To commemorate ARTA's 10th anniversary, the GT300 team was reopened, with Nitta and Takagi called back to drive the Garaiya. The car, at the time in France, was quickly shipped back to Japan and modified to comply with the regulations; the vehicle showed pace at the pre-season tests but quickly faded in pace, although the Garaiya did win the May Fuji race. The team finished 4th in the standings that year. ARTA continued running the Garaiya for 2008 and 2009 with the same driver lineup but with a new chassis design, picking up three more wins; the Garaiya's win at the 2009 May Fuji race would be the last win for the car. For 2010, the Garaiya was in a close fight with the #3 Hasemi Motorsport Nissan Fairlady Z for the championship, but a non-score in the final round of the championship in Motegi caused them to lose the championship to the #3 car by nine points, despite consistent point finishes and three podium finishes up to that point.

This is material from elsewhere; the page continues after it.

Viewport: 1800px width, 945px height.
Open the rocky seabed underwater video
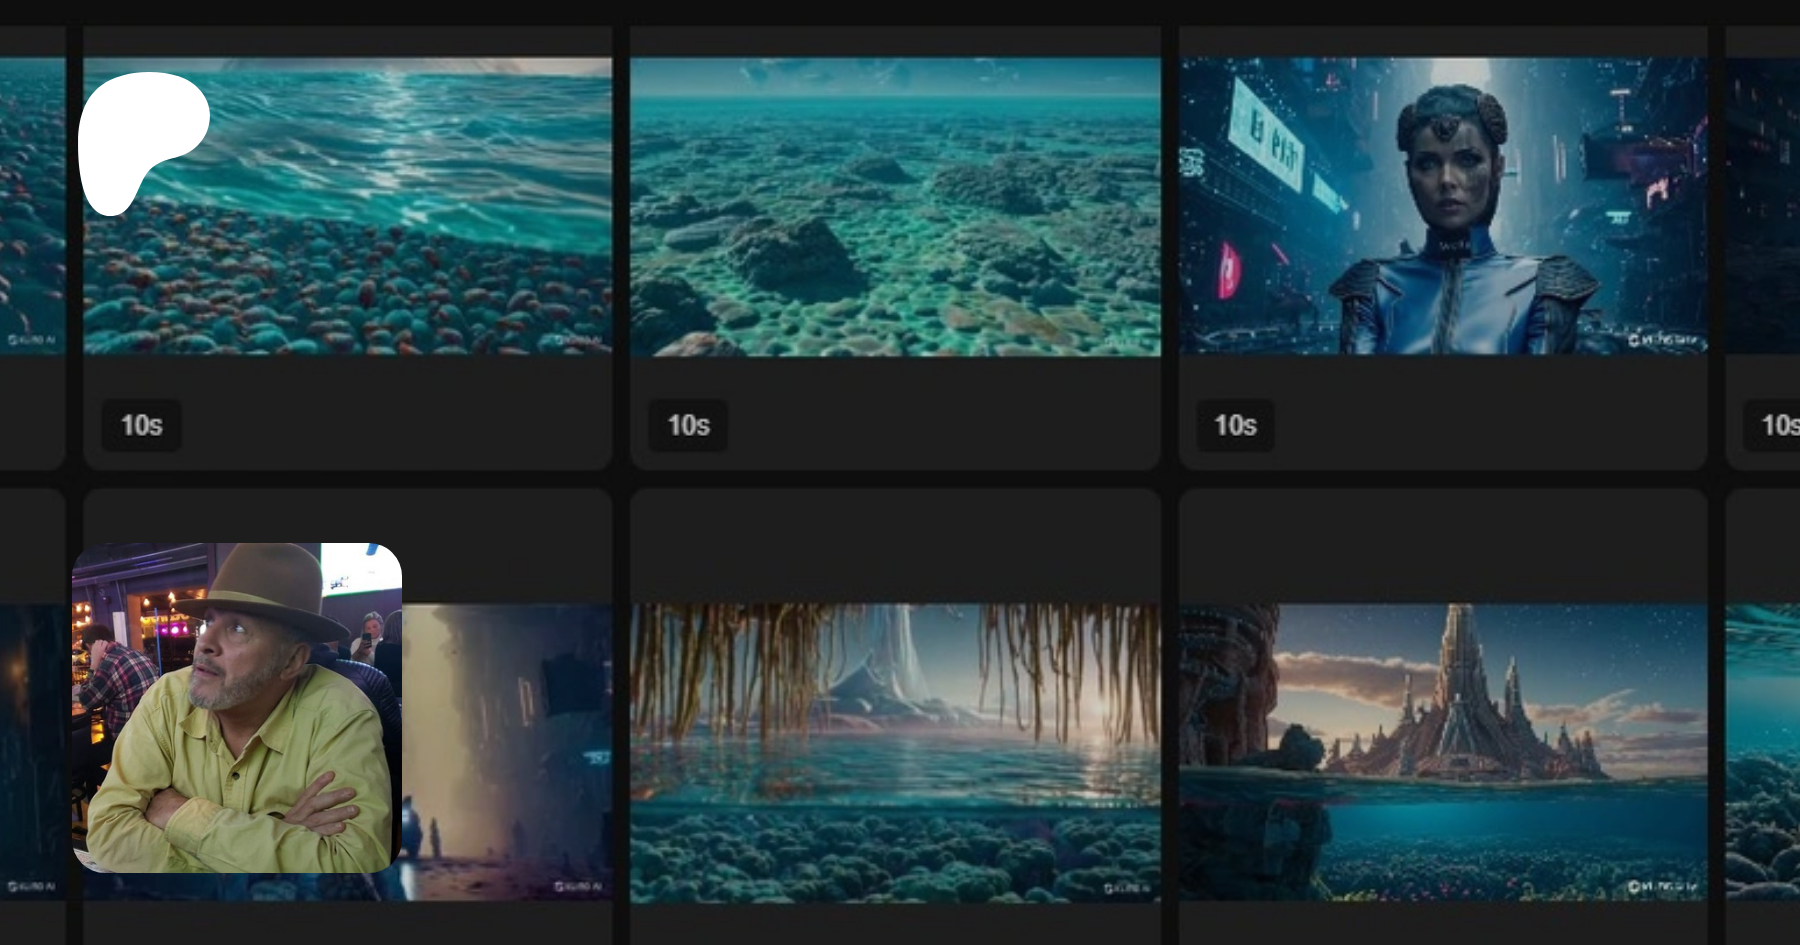(895, 206)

2011 saw the Garaiya's tyre supplier changed to Bridgestone and Kosuke Matsuura stepping into the team to replace Nitta, who moved to the main apr team. The team finished 12th in the championship with 26 points with a best result of third. The Garaiya program was intended to be discontinued after 2011, although in 2012 ARTA announced they would continue the program for another year. With a best finish of 5th, the Garaiya finished the 2012 season in 9th place in the standings.

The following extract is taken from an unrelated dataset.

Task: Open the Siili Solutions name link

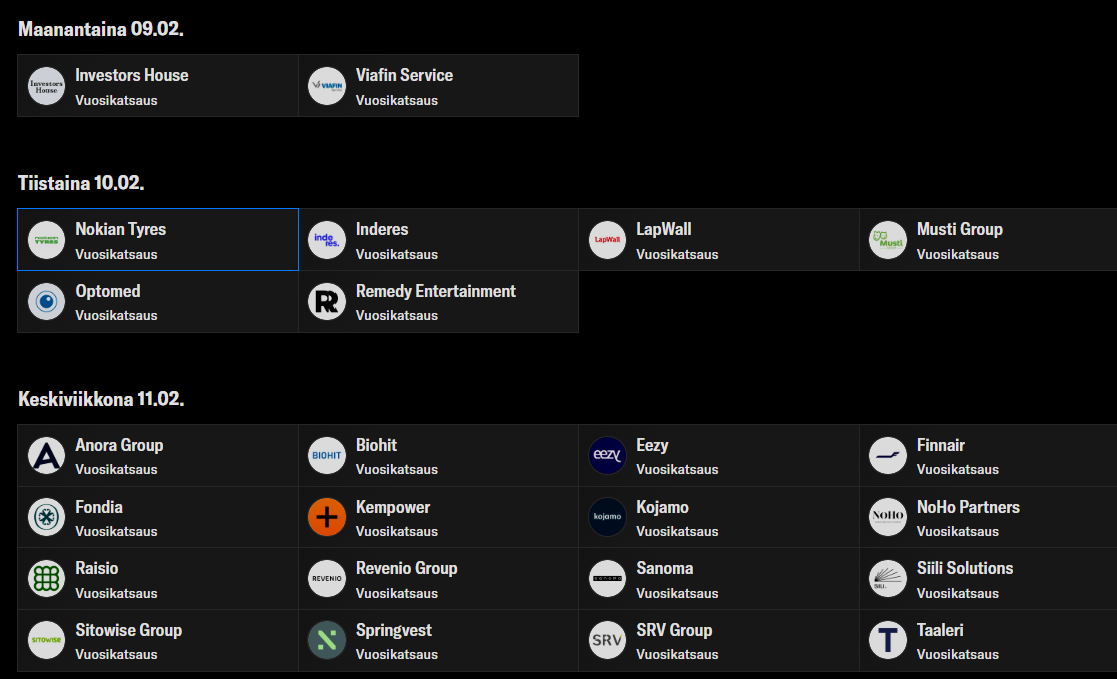Action: point(964,568)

Changes to the Super GT rule structure were enacted in 2012 to take effect the next season; this would lead to the phasing out of JAF-GT Category C and D vehicles from competition, categories spanning prototype sports cars based on modified sports cars with few or no road-going counterparts. As a result of the rule changes, the Garaiya is no longer able to race in the series. To commemorate the Garaiya's retirement, ARTA held a small ceremony at what would be the Garaiya's last race. The Garaiya competed in 77 races, achieving 7 wins, 13 second places and 5 third places; ARTA never won a championship with the Garaiya, finishing runner-up in the championship three times. The car was replaced by the Honda CR-Z GT for the 2013 season.